Understanding Insurance: What's in Your Network
Health insurance can be confusing for everyone. However, those who aren’t used to the terminology or who haven’t had to select insurance before may end up making the wrong decisions for their health care needs. In 2016, GreyHealth Group conducted a study that said that millennials were more likely to consult online experts and informal sources than conform to the “old” model of consulting a primary care physician. Because millennials don’t solely rely on a physician, they may not know or understand these basic health insurance terms. Here are a few that everyone should know:
Premium: Your premium is the amount of money you pay each month for health insurance. With company-provided health insurance, the employer contributes a percentage of the premium and employees pay the remaining amount. When looking at health insurance plans, look at the cost of premium and deductible.
Co-pay: Your co-pay will be outlined in your healthcare plan. This is a fee you would pay the provider for receiving medical services. This amount will vary depending on what type of physician you are visiting. For example, if you are seeing a primary care doctor, who is considered in-network, you could pay a $20 co-pay at the time of service, depending on your plan, but you may have a $60 co-pay for a specialist.
Deductible: The fixed dollar amount you pay each year before your health insurance company will pay a claim. Co-payments generally count towards your deductible, but you should call your insurance company to clarify.

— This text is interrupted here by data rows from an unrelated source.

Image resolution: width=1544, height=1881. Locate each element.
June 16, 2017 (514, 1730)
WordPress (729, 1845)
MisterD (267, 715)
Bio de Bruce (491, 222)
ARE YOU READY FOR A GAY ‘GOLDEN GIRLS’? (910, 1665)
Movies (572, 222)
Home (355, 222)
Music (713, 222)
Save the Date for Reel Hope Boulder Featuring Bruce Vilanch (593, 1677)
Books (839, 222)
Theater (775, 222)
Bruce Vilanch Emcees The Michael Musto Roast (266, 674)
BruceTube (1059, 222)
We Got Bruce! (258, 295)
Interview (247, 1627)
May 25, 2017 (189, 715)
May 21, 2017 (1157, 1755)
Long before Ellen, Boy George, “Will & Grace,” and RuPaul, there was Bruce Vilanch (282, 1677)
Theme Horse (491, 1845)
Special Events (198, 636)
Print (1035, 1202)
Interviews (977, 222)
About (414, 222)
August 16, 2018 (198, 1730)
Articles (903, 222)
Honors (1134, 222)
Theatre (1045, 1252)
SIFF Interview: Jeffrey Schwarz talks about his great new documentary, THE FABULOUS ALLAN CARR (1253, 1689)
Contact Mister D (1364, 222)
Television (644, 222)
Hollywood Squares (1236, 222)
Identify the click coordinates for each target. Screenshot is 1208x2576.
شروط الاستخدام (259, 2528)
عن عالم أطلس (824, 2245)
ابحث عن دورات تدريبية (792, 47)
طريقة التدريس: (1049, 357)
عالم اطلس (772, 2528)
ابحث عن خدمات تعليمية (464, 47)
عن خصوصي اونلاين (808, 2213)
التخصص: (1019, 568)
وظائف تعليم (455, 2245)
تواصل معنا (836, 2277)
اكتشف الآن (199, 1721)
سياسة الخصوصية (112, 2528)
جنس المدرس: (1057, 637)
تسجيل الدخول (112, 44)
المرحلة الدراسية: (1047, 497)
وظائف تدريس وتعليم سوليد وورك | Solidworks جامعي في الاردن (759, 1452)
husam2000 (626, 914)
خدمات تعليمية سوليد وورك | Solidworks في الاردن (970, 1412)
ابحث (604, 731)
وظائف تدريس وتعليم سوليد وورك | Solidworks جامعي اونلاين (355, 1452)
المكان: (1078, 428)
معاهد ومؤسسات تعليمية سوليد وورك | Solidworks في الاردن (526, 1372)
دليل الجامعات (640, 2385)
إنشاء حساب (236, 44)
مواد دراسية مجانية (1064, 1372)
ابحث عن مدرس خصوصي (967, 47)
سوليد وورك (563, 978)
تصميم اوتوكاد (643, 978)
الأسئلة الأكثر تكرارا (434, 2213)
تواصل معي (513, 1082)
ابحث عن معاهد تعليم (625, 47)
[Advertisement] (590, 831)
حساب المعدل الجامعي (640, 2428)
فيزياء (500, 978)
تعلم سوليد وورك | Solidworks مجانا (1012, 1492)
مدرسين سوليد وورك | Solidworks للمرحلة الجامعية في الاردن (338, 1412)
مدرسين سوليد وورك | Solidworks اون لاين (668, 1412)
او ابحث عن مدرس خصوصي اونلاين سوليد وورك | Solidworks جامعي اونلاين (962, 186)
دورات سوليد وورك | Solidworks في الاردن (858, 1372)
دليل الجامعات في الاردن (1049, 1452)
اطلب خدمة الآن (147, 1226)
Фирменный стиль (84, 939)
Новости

According to Healthcare.gov, plans with lower monthly premiums have higher deductibles, and plans with higher monthly premiums have lower deductibles.
Network: This is your health insurance plan’s network of facilities, providers and suppliers your health insurer or plan has contracted with to provide medical services. In-network providers will be covered by your insurance. Out-of-network providers or facilities may cost more.
Out-of-pocket: Your out-of-pocket costs are your expenses for medical care that are not reimbursed by your healthcare plan. Typically, a plan will have a maximum out-of-pocket amount. Once that amount has been met, your insurance company covers all subsequent costs.
Benefits: The medical services, treatments and supplies covered by your healthcare plan. The dollar amount or percentage, if any, the carrier pays for benefits varies by plan.